**TASK PROMPT**
What follows is a set of records; give them all back exactly.

**RECORDS FOR THE TASK**
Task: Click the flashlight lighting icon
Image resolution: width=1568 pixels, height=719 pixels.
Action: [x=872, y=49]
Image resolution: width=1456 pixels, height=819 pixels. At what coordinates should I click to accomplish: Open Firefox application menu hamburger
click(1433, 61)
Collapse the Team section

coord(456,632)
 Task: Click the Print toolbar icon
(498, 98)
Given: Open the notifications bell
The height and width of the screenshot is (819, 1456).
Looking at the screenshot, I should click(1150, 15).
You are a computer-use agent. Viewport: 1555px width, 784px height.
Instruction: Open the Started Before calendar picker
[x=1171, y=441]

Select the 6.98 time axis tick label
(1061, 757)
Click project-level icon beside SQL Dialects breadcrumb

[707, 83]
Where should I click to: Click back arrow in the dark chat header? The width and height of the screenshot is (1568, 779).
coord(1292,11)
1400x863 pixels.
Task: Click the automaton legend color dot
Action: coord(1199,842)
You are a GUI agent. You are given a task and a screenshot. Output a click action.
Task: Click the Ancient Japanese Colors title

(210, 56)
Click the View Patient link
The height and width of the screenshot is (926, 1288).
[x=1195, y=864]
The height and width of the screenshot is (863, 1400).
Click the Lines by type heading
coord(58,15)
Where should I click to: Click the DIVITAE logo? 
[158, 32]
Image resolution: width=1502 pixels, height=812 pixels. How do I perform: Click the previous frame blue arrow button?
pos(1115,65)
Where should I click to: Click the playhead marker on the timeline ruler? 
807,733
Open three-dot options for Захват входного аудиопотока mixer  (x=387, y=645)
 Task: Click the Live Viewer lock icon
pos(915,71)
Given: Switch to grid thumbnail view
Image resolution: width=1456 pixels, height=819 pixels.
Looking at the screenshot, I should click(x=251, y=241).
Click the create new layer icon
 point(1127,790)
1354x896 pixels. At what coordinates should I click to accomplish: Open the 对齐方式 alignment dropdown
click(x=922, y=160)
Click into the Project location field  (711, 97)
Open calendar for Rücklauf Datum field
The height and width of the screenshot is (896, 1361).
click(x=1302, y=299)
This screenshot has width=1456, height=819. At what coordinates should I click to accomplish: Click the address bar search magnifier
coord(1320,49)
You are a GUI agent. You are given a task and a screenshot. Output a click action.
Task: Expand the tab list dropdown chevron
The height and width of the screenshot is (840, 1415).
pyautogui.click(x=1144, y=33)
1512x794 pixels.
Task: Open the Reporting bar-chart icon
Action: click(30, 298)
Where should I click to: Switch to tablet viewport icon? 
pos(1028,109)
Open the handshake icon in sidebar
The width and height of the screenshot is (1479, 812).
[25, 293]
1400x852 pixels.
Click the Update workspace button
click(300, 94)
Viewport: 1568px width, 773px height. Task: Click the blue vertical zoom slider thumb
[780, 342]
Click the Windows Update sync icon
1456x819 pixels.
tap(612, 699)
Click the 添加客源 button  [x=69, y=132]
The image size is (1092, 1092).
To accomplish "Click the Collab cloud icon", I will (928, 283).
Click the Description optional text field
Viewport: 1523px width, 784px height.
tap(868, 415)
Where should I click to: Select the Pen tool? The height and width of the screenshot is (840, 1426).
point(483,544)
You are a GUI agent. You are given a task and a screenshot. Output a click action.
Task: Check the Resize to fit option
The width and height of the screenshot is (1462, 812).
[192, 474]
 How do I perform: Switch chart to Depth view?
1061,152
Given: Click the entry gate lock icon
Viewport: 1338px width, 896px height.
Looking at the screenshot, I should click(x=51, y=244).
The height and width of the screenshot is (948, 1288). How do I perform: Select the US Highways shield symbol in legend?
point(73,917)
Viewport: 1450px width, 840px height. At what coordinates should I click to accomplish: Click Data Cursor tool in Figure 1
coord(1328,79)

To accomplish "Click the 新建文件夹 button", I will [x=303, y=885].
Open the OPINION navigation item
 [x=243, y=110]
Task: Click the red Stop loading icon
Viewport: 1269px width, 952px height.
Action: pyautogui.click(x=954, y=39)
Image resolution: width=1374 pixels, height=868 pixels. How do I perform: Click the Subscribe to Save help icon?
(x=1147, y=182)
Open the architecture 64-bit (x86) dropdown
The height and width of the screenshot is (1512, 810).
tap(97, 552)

**RESULT OF THE TASK**
Task: Click the flashlight lighting icon
Image resolution: width=1568 pixels, height=719 pixels.
Action: [x=872, y=49]
Image resolution: width=1456 pixels, height=819 pixels. At what coordinates should I click to accomplish: Open Firefox application menu hamburger
click(1433, 61)
Collapse the Team section

coord(456,632)
 Task: Click the Print toolbar icon
(498, 98)
Given: Open the notifications bell
The height and width of the screenshot is (819, 1456).
Looking at the screenshot, I should click(1150, 15).
You are a computer-use agent. Viewport: 1555px width, 784px height.
Instruction: Open the Started Before calendar picker
[x=1171, y=441]

Select the 6.98 time axis tick label
(1061, 757)
Click project-level icon beside SQL Dialects breadcrumb

[707, 83]
Where should I click to: Click back arrow in the dark chat header? The width and height of the screenshot is (1568, 779).
coord(1292,11)
1400x863 pixels.
Task: Click the automaton legend color dot
Action: coord(1199,842)
You are a GUI agent. You are given a task and a screenshot. Output a click action.
Task: Click the Ancient Japanese Colors title

(210, 56)
Click the View Patient link
The height and width of the screenshot is (926, 1288).
[x=1195, y=864]
The height and width of the screenshot is (863, 1400).
Click the Lines by type heading
coord(58,15)
Where should I click to: Click the DIVITAE logo? 
[158, 32]
Image resolution: width=1502 pixels, height=812 pixels. How do I perform: Click the previous frame blue arrow button?
pos(1115,65)
Where should I click to: Click the playhead marker on the timeline ruler? 
807,733
Open three-dot options for Захват входного аудиопотока mixer  (x=387, y=645)
 Task: Click the Live Viewer lock icon
pos(915,71)
Given: Switch to grid thumbnail view
Image resolution: width=1456 pixels, height=819 pixels.
Looking at the screenshot, I should click(x=251, y=241).
Click the create new layer icon
 point(1127,790)
1354x896 pixels. At what coordinates should I click to accomplish: Open the 对齐方式 alignment dropdown
click(x=922, y=160)
Click into the Project location field  (711, 97)
Open calendar for Rücklauf Datum field
The height and width of the screenshot is (896, 1361).
click(x=1302, y=299)
This screenshot has width=1456, height=819. At what coordinates should I click to accomplish: Click the address bar search magnifier
coord(1320,49)
You are a GUI agent. You are given a task and a screenshot. Output a click action.
Task: Expand the tab list dropdown chevron
The height and width of the screenshot is (840, 1415).
pyautogui.click(x=1144, y=33)
1512x794 pixels.
Task: Open the Reporting bar-chart icon
Action: click(30, 298)
Where should I click to: Switch to tablet viewport icon? 
pos(1028,109)
Open the handshake icon in sidebar
The width and height of the screenshot is (1479, 812).
[25, 293]
1400x852 pixels.
Click the Update workspace button
click(300, 94)
Viewport: 1568px width, 773px height. Task: Click the blue vertical zoom slider thumb
[780, 342]
Click the Windows Update sync icon
1456x819 pixels.
tap(612, 699)
Click the 添加客源 button  [x=69, y=132]
The image size is (1092, 1092).
To accomplish "Click the Collab cloud icon", I will (928, 283).
Click the Description optional text field
Viewport: 1523px width, 784px height.
tap(868, 415)
Where should I click to: Select the Pen tool? The height and width of the screenshot is (840, 1426).
point(483,544)
You are a GUI agent. You are given a task and a screenshot. Output a click action.
Task: Check the Resize to fit option
The width and height of the screenshot is (1462, 812).
[192, 474]
 How do I perform: Switch chart to Depth view?
1061,152
Given: Click the entry gate lock icon
Viewport: 1338px width, 896px height.
Looking at the screenshot, I should click(x=51, y=244).
The height and width of the screenshot is (948, 1288). How do I perform: Select the US Highways shield symbol in legend?
point(73,917)
Viewport: 1450px width, 840px height. At what coordinates should I click to accomplish: Click Data Cursor tool in Figure 1
coord(1328,79)

To accomplish "Click the 新建文件夹 button", I will [x=303, y=885].
Open the OPINION navigation item
 [x=243, y=110]
Task: Click the red Stop loading icon
Viewport: 1269px width, 952px height.
Action: pyautogui.click(x=954, y=39)
Image resolution: width=1374 pixels, height=868 pixels. How do I perform: Click the Subscribe to Save help icon?
(x=1147, y=182)
Open the architecture 64-bit (x86) dropdown
The height and width of the screenshot is (1512, 810).
tap(97, 552)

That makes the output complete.